▶ Data for analysis
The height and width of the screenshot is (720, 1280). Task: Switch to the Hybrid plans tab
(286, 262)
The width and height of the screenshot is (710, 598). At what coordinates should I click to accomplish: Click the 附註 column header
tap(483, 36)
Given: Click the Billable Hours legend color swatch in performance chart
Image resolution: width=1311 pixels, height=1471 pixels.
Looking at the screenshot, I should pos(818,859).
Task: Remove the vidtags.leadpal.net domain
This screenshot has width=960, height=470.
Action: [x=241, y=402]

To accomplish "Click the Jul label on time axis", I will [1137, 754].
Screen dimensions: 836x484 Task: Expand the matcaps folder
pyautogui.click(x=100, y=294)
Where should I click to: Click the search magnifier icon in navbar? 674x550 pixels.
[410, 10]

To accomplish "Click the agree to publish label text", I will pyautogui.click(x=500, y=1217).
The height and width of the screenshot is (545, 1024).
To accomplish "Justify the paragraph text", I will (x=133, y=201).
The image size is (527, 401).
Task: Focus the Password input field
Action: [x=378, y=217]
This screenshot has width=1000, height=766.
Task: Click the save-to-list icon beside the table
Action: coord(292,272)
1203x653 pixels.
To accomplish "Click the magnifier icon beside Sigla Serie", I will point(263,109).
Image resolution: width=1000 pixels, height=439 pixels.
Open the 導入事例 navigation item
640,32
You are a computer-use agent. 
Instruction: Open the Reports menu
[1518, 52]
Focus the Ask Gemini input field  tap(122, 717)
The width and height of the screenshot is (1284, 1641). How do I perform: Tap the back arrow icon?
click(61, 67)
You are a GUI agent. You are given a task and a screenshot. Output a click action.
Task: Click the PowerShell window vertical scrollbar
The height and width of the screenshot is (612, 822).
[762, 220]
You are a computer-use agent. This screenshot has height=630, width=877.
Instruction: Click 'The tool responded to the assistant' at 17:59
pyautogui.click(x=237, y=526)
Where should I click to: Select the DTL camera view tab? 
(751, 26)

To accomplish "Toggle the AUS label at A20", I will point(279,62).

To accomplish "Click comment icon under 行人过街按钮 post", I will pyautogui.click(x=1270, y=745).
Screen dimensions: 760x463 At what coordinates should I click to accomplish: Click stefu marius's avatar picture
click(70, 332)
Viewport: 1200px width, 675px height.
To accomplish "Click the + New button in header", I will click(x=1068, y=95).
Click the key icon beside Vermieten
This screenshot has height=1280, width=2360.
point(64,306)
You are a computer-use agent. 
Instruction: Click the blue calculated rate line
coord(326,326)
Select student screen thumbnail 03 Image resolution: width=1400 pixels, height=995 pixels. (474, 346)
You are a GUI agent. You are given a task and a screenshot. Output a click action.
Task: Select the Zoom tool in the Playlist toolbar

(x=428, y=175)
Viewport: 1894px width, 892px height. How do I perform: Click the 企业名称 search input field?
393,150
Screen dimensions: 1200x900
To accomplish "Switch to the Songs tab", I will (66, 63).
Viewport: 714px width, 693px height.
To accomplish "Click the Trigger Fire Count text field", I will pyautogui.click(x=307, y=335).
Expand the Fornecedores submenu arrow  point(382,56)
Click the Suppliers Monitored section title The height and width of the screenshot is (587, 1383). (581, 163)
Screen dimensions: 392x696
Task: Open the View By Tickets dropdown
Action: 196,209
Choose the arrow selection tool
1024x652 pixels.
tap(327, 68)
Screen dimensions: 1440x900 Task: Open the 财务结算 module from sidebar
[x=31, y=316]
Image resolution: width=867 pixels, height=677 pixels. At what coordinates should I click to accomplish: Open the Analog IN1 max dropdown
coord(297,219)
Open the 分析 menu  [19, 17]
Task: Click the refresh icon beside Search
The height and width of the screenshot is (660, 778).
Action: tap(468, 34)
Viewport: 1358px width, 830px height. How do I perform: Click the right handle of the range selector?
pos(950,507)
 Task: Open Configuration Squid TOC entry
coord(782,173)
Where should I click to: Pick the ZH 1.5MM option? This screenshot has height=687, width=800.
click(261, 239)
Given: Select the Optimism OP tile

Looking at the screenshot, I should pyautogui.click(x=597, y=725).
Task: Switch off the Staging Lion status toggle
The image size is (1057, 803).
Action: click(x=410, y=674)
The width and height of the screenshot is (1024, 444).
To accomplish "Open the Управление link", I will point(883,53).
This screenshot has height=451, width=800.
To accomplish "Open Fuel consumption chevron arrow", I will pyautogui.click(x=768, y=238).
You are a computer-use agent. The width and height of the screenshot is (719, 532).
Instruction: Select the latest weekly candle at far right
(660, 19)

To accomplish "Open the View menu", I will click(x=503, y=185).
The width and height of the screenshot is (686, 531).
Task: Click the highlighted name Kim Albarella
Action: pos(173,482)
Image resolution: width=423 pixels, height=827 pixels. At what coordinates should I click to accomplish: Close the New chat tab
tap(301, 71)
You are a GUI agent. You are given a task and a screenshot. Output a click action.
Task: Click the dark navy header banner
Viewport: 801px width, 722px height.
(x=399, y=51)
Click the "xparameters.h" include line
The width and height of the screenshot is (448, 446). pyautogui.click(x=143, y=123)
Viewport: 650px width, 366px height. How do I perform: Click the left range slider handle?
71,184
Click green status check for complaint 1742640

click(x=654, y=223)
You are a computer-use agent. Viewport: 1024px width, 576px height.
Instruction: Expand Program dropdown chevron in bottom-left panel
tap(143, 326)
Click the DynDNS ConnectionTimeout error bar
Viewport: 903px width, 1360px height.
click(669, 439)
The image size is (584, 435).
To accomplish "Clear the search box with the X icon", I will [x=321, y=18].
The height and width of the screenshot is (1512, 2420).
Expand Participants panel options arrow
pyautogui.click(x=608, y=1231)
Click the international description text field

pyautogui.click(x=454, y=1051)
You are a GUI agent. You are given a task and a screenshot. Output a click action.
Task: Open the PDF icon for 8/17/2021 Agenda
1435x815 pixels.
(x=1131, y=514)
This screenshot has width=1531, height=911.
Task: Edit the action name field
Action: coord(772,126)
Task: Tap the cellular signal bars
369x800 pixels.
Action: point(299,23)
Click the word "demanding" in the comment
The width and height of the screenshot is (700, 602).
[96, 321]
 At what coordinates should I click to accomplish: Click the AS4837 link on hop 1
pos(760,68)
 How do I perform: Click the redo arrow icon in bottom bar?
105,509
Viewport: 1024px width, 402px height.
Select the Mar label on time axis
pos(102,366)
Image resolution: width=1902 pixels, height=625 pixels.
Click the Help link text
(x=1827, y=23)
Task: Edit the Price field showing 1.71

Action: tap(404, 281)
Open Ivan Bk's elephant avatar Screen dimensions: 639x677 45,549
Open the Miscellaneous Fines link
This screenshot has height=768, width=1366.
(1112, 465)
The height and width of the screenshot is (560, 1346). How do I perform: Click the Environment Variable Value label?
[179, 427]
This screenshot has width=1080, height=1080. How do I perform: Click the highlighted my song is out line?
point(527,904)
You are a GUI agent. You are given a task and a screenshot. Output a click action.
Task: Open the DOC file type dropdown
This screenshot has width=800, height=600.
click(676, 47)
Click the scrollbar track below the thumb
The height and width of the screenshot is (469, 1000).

▶ What you should do
Filter the records above for lines with "computer".

▶ Problem solution
You are a computer-use agent. 
You are a computer-use agent. This screenshot has height=630, width=877.
You are a computer-use agent. 
You are a computer-use agent. The width and height of the screenshot is (719, 532).
You are a computer-use agent. Viewport: 1024px width, 576px height.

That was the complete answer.